Future workforce issues in Health and Social Care

This is a paper for discussion, drafted in response to the consultation on the future health and social care workforce. I am a professor emeritus of dementia studies, a consultant on care of older people and registered nurse. I have worked in the NHS, the Royal College of Nursing, the Senior Civil Service Centre for Change and Innovation, a University and now I work in the UK and internationally with a wide range of organisations across the three sector divides; that is, third sector, public sector and private sector. Frail older people including those with dementia are in all three sectors. Even in Scotland about two thirds of those who require care because they are frail and at the end of their lives are with private businesses.

On the range of consultation questions, including how to decide the appropriate number of training places for workers, I have three responses. First, we need to consider what the future models of care will be before we consider the question of how many workers we need. Secondly, there are people in the consultation group who are better qualified to answer the numbers question once we know the model for future provision. I will consider the workforce who mainly care for older people and people with dementia. We will always need staff working in this area, but their jobs in future may be quite different, structured differently, trained differently, regulated differently and paid differently. Third, I am not going to speak on issues of acute care such as specialist paediatric and child mental health care, midwifery and orthopaedics, and all those important things that are not focussed on frail people at the end of life. Nevertheless, it is important to note that health and care for older people is impossible if provided on an acute care model, as at present.

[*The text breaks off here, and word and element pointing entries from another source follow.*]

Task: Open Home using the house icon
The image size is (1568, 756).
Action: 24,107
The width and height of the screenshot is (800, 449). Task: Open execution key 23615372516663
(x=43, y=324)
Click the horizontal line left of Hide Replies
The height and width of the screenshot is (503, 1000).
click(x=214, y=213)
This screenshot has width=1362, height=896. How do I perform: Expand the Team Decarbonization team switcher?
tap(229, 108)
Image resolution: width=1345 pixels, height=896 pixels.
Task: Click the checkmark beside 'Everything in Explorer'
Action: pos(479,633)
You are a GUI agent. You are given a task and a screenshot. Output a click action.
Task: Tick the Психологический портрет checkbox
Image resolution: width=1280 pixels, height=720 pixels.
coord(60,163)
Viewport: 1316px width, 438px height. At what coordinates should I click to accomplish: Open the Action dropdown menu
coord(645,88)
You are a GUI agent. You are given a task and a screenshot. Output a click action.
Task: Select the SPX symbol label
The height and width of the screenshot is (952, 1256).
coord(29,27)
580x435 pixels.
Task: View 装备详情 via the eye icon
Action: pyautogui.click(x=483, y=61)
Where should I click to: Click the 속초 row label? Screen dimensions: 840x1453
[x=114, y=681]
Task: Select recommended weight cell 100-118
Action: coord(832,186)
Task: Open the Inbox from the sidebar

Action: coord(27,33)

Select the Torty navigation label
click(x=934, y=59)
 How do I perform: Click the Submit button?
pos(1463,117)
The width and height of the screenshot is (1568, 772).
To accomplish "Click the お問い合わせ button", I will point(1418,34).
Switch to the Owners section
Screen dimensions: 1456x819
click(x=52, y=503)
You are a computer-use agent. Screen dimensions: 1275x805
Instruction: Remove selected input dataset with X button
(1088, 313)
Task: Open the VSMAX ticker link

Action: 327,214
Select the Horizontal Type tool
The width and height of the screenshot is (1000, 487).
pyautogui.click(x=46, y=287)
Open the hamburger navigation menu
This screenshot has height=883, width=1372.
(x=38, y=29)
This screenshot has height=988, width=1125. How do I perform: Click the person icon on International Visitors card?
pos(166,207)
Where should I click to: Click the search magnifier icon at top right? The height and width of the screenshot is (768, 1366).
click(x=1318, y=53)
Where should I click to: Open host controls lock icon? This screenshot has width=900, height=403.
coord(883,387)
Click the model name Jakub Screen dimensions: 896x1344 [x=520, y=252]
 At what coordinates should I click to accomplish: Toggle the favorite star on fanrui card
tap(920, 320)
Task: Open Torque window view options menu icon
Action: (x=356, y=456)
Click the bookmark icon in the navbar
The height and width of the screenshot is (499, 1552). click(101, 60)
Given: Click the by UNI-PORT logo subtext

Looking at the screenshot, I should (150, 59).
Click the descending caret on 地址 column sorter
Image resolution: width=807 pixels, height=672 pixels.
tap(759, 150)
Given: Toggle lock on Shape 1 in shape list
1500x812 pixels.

Public Sector v Private Sector – what is our attitude and public perception?

Public sector reliance on private sector businesses such as staff agencies or private care providers is raised as a problem. Many believe that private sector health and social care business involvement is always unethical. However, we are now inextricably bound together because of historical policy actions. Reversal of this is probably unaffordable for the foreseeable future. We need to plan future staffing together.

The relative ease with which agencies can recruit staff is because they offer working terms and conditions which workers prefer. Working for an agency, NHS and former NHS nurses tell me, allows them a better work life balance. Belonging to the NHS would mean they shared responsibility for a system that does miracles daily but is laden with risk and pressure. Psychologically, as agency staff, they can go home at the end of a shift and not feel answerable for failings of the system. Agencies are often portrayed as taking advantage of the NHS. Rather, workers are taking advantage. When the benefits for working for the NHS are outweighed by the disadvantages what should they do? Rules restricting NHS staff from working for agencies in their own time can only go so far in preventing this flow which is not just about pay.

This is to be contrasted with the relative difficulty of staffing in care services. Private sector care worker recruitment and retention is a serious and expensive issue for providers. Businesses are closing because of it. The problem is not only low pay as a direct consequence of high numbers of public sector residents with frugal funding, but also the overwhelming societal disdain for this work. People are even more rude about care workers than they are about agency nurses. There is a level of contempt expressed for care homes by many, including medical staff, in the health system, who do not understand or value care work. They do not recognise that it is financially risky, complex, highly (and sometimes arbitrarily) regulated, and provided in circumstances where the customer (which is often the relative of the beneficiary) is resentful about any need for the service to be means tested and/or paid for, and suspicious that all private providers are profiteers. This is against a background of extreme enmity to care services in the media, which is even more unforgiving about care than it is about the NHS. The relatively soft attitude to third sector and state funded elder care is more based on prejudice than evidence. All three sectors do amazing work for older people, as does the NHS. It just needs change, and attitude changes to go with that.

Who currently provides care for frail older people and why?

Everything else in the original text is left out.